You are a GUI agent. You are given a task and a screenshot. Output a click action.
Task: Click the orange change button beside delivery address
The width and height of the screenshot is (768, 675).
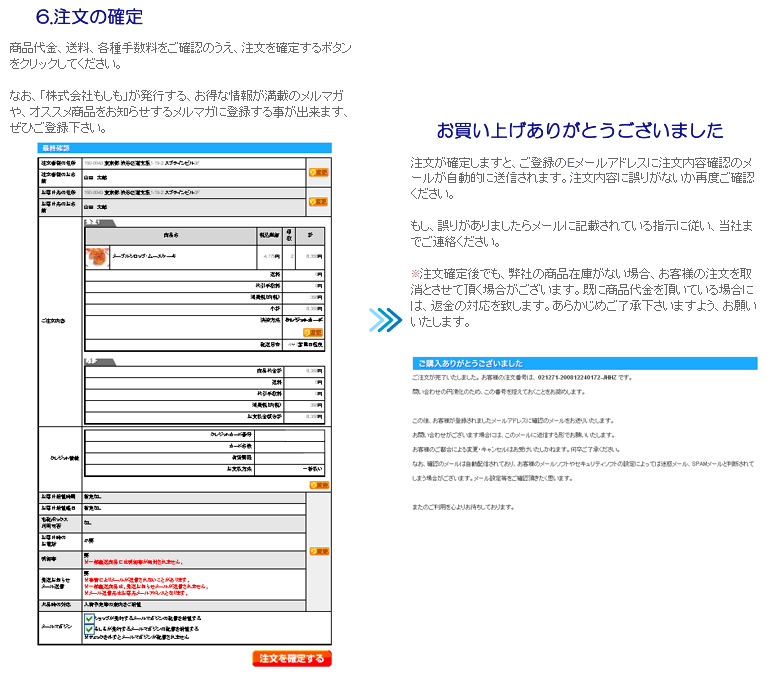tap(318, 201)
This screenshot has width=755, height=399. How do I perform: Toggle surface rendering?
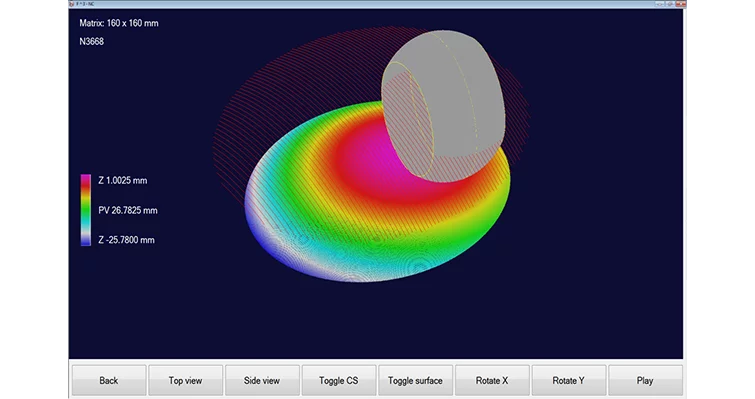pos(415,380)
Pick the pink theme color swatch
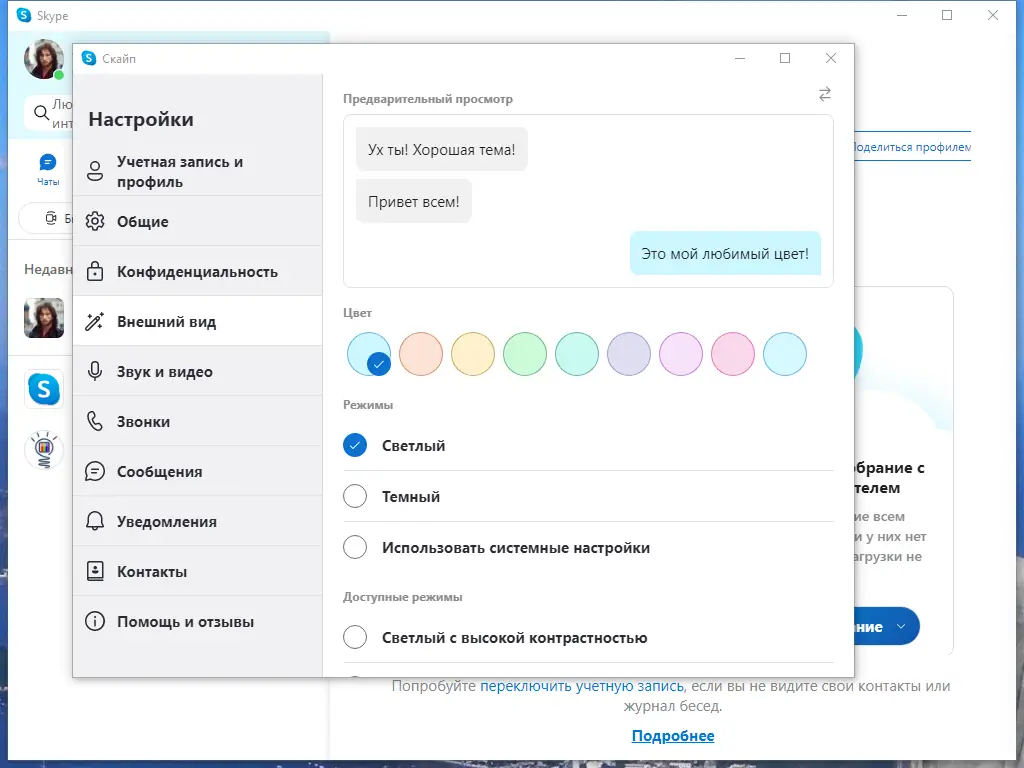This screenshot has width=1024, height=768. tap(733, 355)
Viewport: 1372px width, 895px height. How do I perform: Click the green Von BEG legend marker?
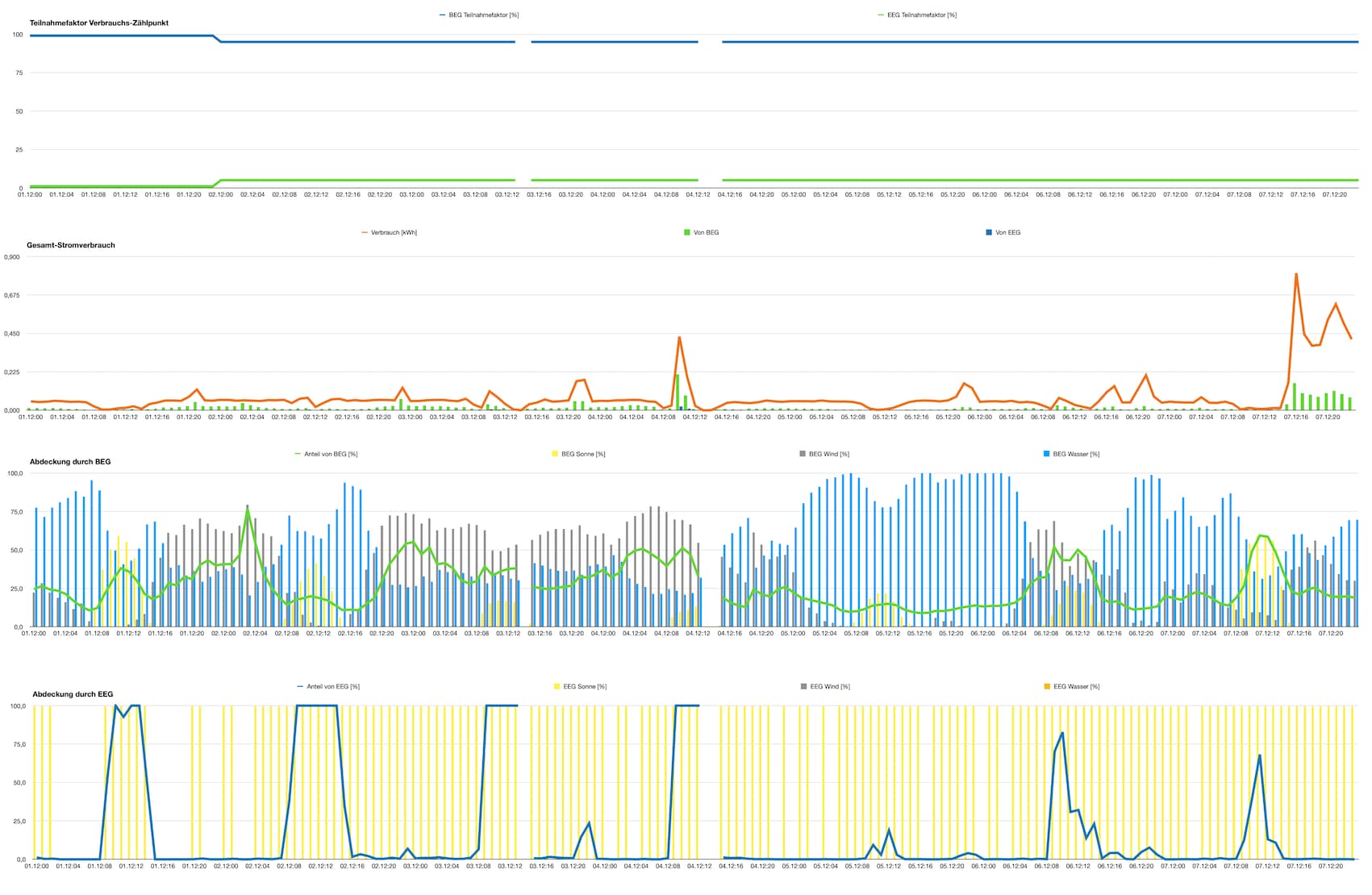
--
# [Aim of the exercise]
Repeat the listing word for word, omitting the pictures.

# [Exercise response]
You are a GUI agent. You are given a task and a screenshot. Output a click action.
Task: Click the orange change button beside delivery address
The width and height of the screenshot is (768, 675).
tap(318, 201)
This screenshot has width=755, height=399. How do I perform: Toggle surface rendering?
pos(415,380)
Pick the pink theme color swatch
This screenshot has width=1024, height=768. tap(733, 355)
Viewport: 1372px width, 895px height. How do I perform: Click the green Von BEG legend marker?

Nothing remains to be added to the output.